What you will do
Verbatim copy, pictures excluded: every line from the one with "You are a GUI" through the final line of the data below, and no other line.
── Recorded data
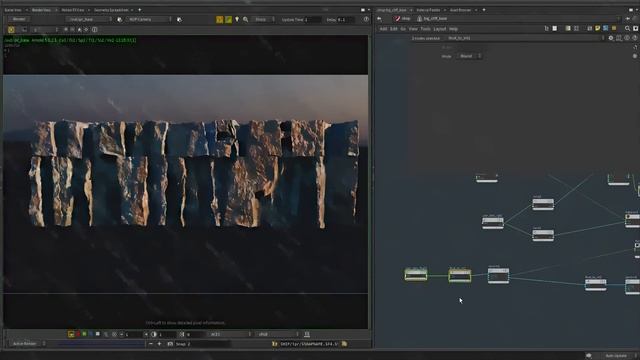Toggle the yellow preview icon in render toolbar
Screen dimensions: 640x360
tap(220, 19)
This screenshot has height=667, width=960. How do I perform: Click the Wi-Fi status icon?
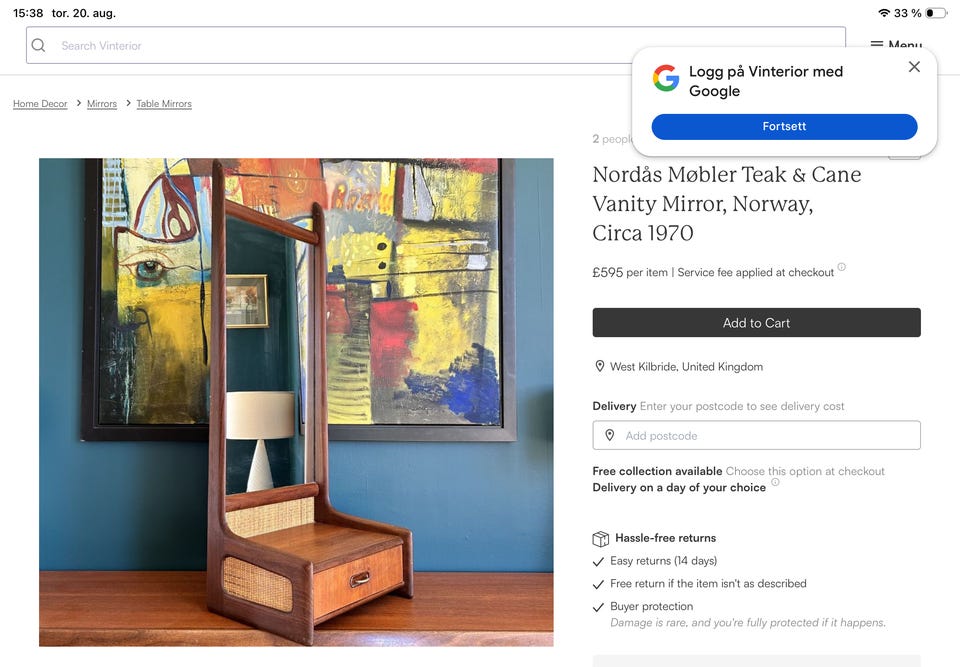[883, 13]
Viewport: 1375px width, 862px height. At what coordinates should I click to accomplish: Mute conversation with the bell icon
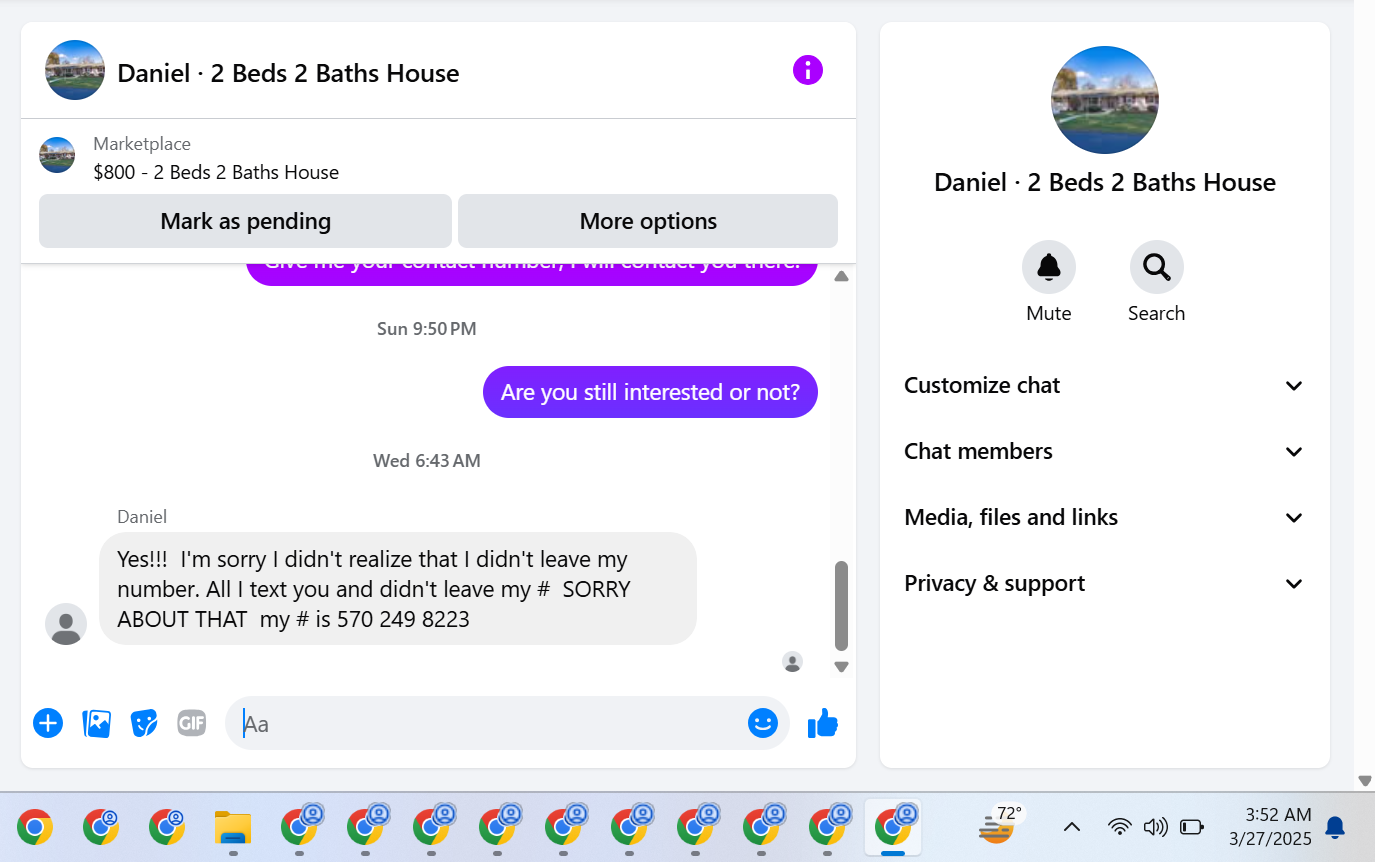tap(1048, 267)
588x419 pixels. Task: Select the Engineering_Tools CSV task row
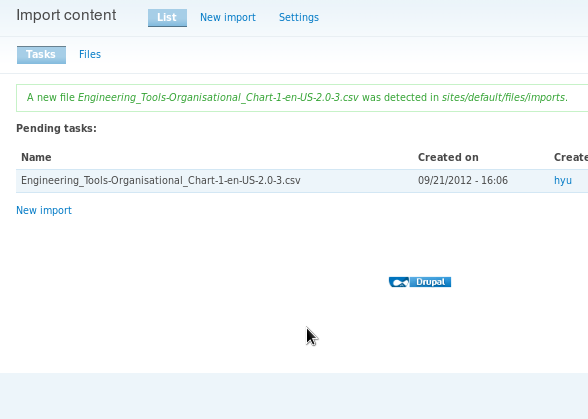[x=302, y=181]
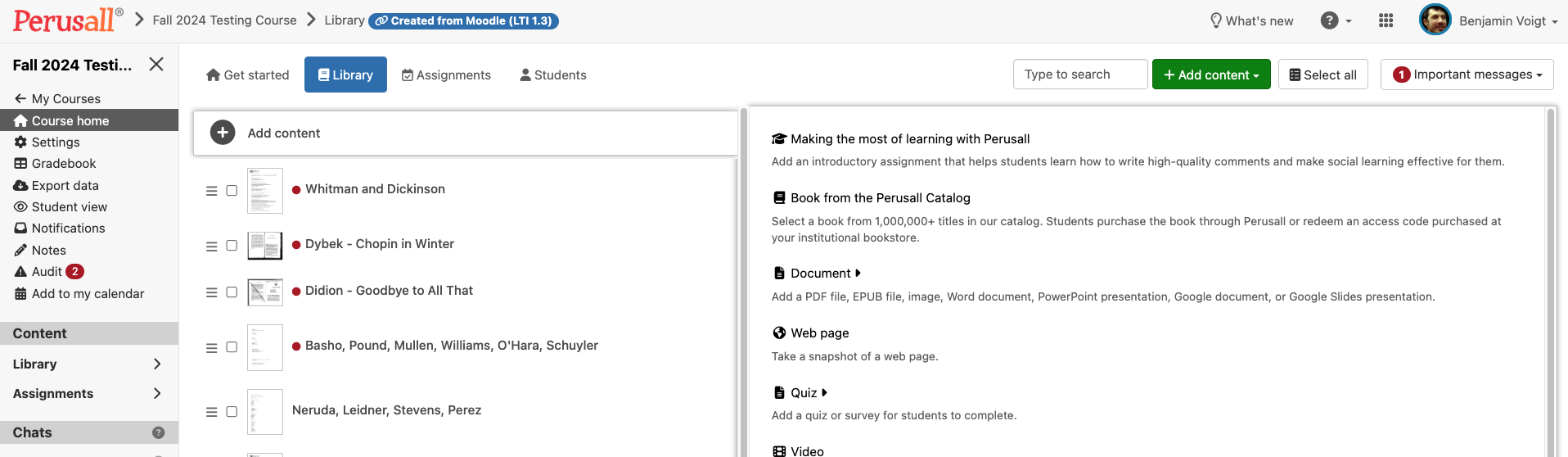Open Gradebook from the sidebar

[63, 164]
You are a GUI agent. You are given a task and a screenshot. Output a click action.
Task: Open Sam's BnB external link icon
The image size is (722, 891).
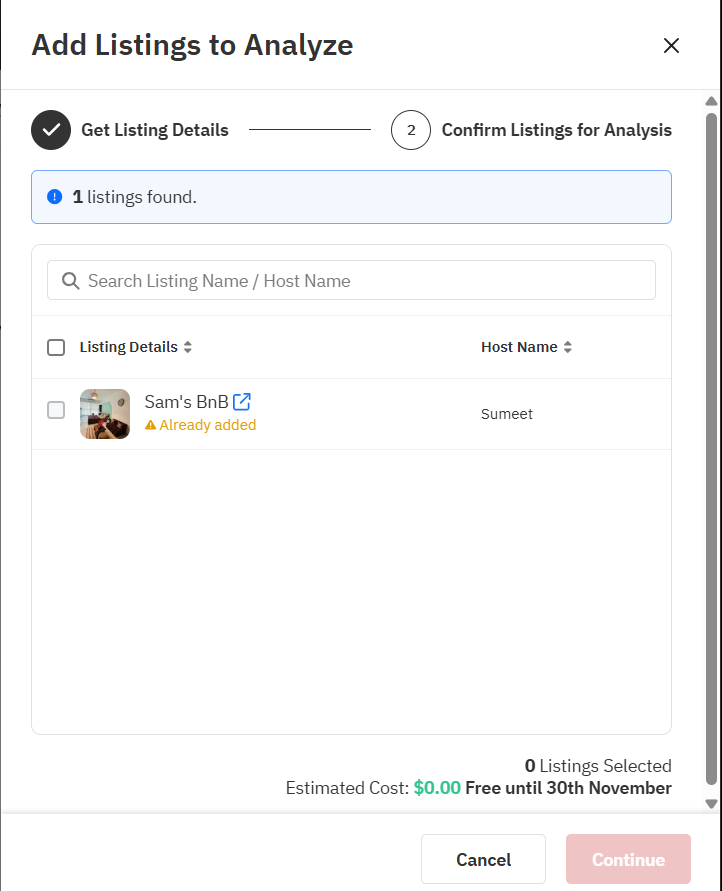[x=242, y=402]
────
Expected answer
You are a GUI agent. You are given a task and a screenshot. Output a click action.
Task: Open Sam's BnB external link icon
The image size is (722, 891).
[x=242, y=402]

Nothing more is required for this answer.